Вскоре слух о танцующей фее докатился до предводителя местного дворянства, который, к слову, владел окрестными землями и находился в тесных отношениях с заводом слонов, но впоследствии был схвачен революционной армией и заживо запаян в бочку для варки клея, — а от того, в свою очередь, и до молодого императора. Поклонник музыки, император непременно захотел увидеть танцы феи.

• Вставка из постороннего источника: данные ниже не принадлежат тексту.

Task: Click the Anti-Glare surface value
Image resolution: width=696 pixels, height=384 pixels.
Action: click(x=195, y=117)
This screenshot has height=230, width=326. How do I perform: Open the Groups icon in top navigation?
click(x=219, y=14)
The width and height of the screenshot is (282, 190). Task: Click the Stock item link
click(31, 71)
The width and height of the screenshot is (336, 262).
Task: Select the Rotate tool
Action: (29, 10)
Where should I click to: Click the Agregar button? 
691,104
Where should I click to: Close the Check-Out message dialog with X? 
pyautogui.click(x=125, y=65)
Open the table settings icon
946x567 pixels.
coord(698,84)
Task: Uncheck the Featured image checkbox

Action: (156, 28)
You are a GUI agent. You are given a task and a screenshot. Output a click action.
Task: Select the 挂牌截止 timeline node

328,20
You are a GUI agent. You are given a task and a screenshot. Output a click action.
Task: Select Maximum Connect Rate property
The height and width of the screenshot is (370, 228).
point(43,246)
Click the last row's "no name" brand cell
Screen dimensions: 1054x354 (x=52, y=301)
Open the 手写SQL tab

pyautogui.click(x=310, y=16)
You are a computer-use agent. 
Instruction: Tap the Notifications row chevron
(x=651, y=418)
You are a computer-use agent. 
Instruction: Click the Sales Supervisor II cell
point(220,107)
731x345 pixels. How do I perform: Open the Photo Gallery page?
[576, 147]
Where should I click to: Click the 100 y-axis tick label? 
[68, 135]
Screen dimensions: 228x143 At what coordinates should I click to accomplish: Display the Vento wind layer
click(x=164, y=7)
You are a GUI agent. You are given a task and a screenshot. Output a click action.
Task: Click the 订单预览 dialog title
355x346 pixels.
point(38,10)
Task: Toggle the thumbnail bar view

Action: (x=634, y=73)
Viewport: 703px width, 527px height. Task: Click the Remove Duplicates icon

И вот прямо к кабаку пристал корабль с императорским гербом, и гвардия с почестями сопроводила ее во дворец. Хозяину кабака пожаловали до неприличия круглую сумму. И хотя среди посетителей нашлись недовольные, протестовать было по крайней мере бессмысленно. Ничего не поделаешь — они, как и прежде, пили сакэ и пиво и довольствовались танцами молодых девиц.